# An object with a mass of 7 kg is hanging from a spring with a constant of 2 kgs^-2. If the spring is stretched by  9 m, what is the net force on the object?

Jan 22, 2016

The net force, ${F}_{n}$, includes the weight force, ${F}_{w}$, acting on the object and the spring force, ${F}_{s}$, acting in the opposite direction:

${F}_{n} = {F}_{w} + {F}_{s} = 68.6 + \left(- 18\right) = 50.6$ $N$ downward.

#### Explanation:

The spring constant can also be expressed in units of $N {m}^{-} 1$. Dimensional analysis of units shows this is exactly equivalent to $k g {s}^{-} 2$, but it makes what is happening much more obvious: if the spring constant is $k$ $N {m}^{-} 1$, then for every $m$ the spring stretches a force of $k$ $N$ is exerted.
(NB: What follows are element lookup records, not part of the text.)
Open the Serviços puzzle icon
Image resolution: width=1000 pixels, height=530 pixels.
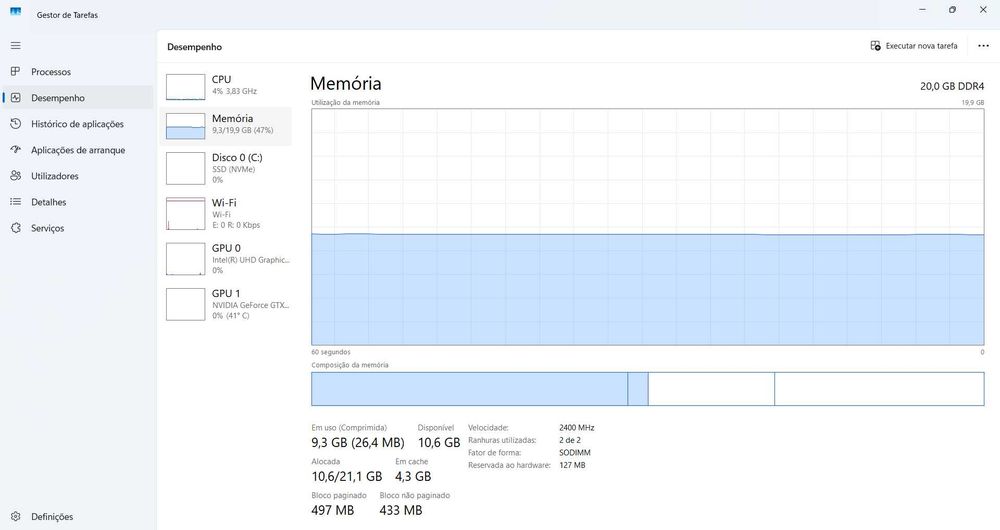pyautogui.click(x=15, y=228)
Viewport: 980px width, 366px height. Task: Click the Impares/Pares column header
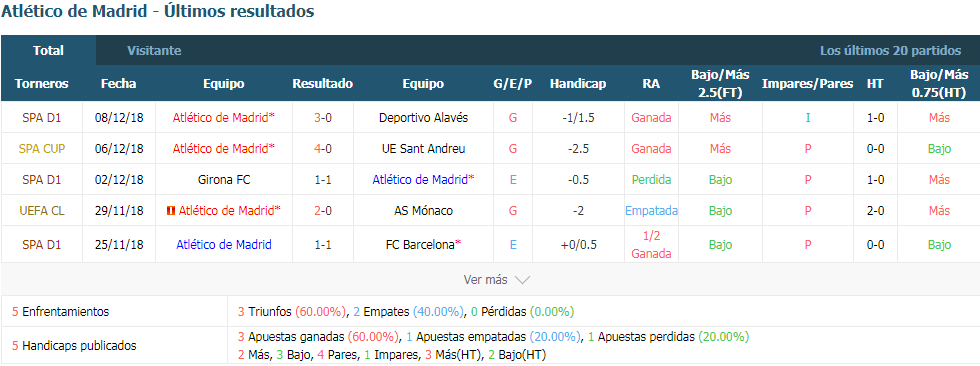(808, 84)

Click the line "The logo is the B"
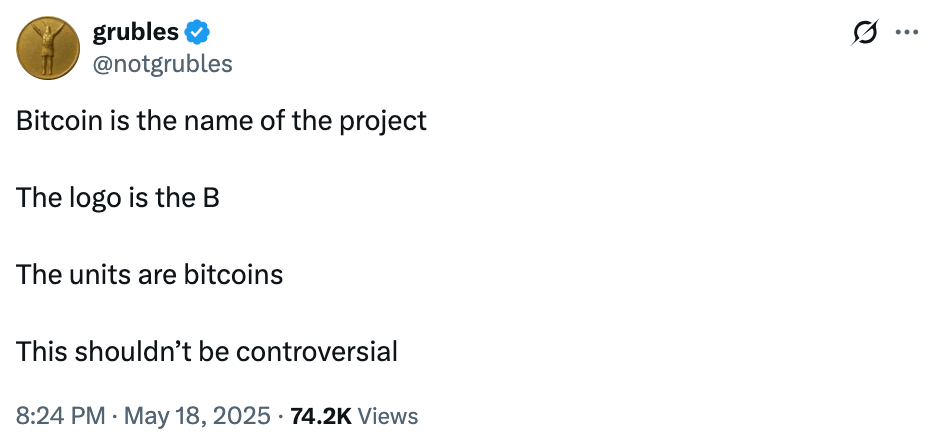[117, 198]
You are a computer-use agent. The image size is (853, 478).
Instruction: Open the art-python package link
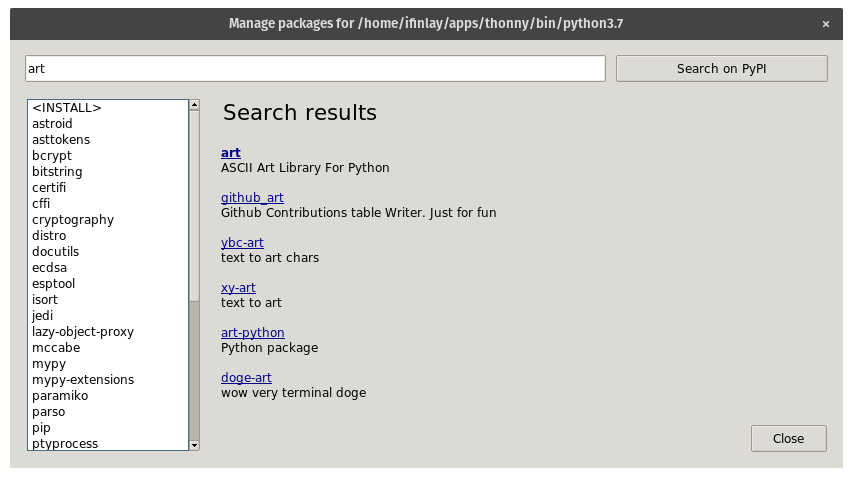(252, 332)
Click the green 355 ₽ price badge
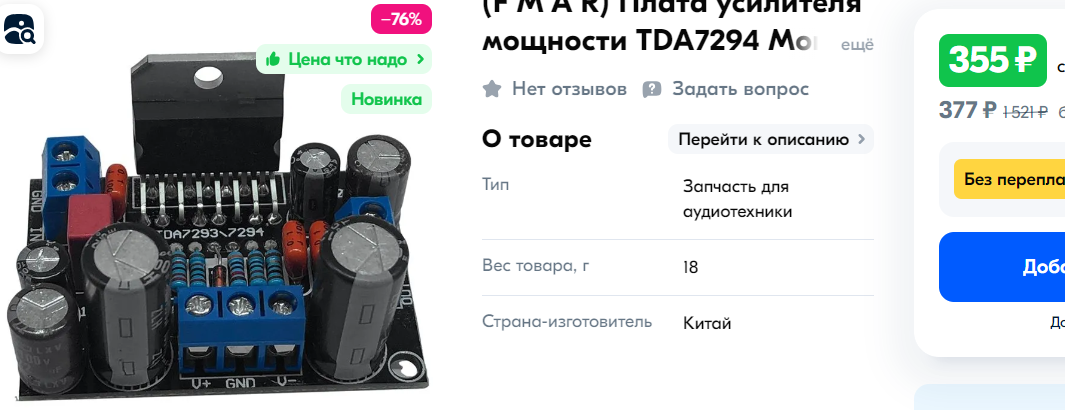Viewport: 1065px width, 410px height. pyautogui.click(x=992, y=60)
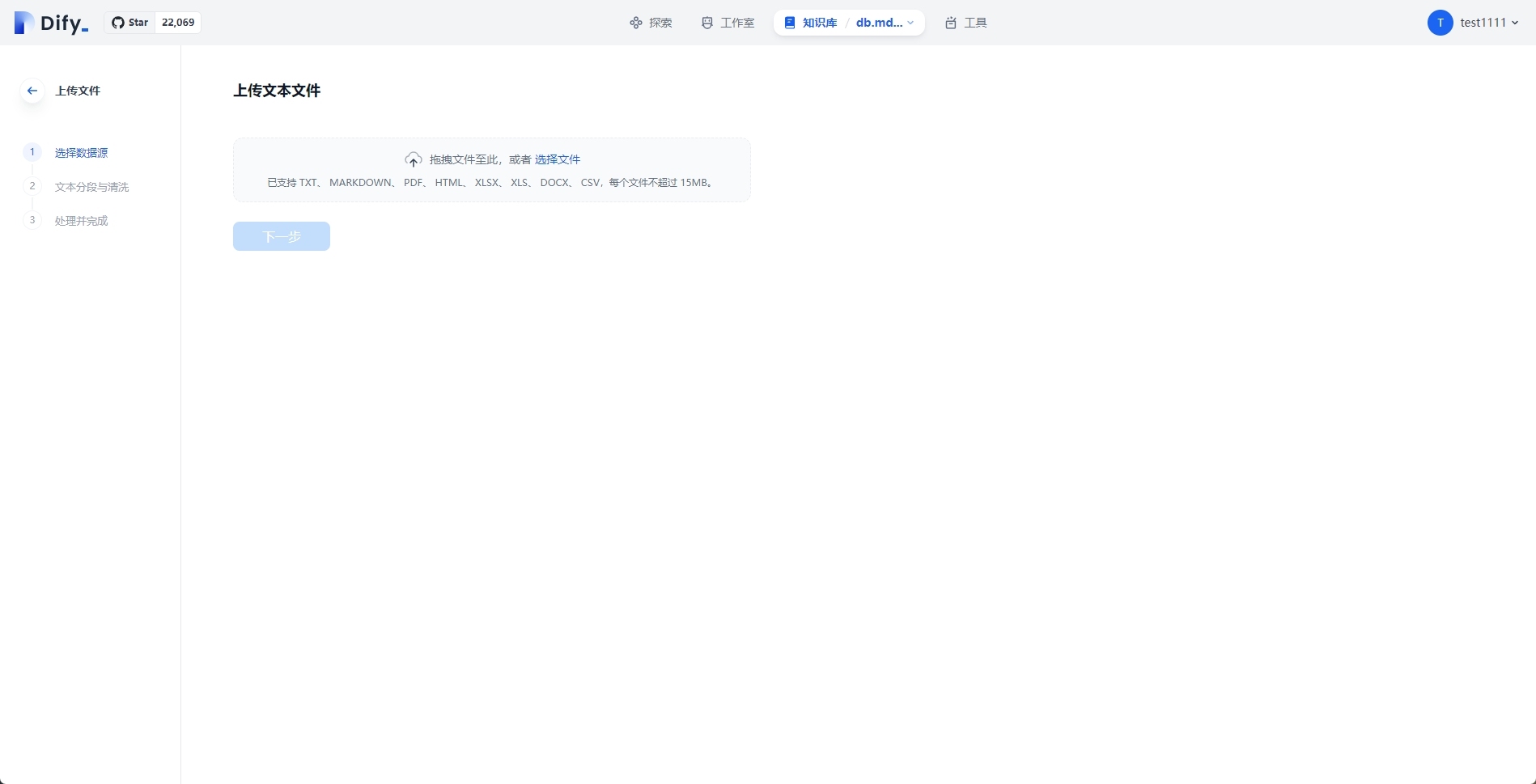Click the step 1 number circle

point(32,152)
If the spring increases its length by $9 m$, the upward force on the object is $9 \times 2 = 18$ $N$. Call this $- 18$ $N$ since it is in the opposite direction to the weight force.

The downward weight force on the object is $F = m g = 7 \cdot 9.8 = 68.6$ $N$. We will define downward as the positive direction.

Add the weight force, ${F}_{w}$, to the spring force, ${F}_{s}$, to find the net force, ${F}_{n}$:

${F}_{n} = {F}_{w} + {F}_{s} = 68.6 + \left(- 18\right) = 50.6$ $N$ downward.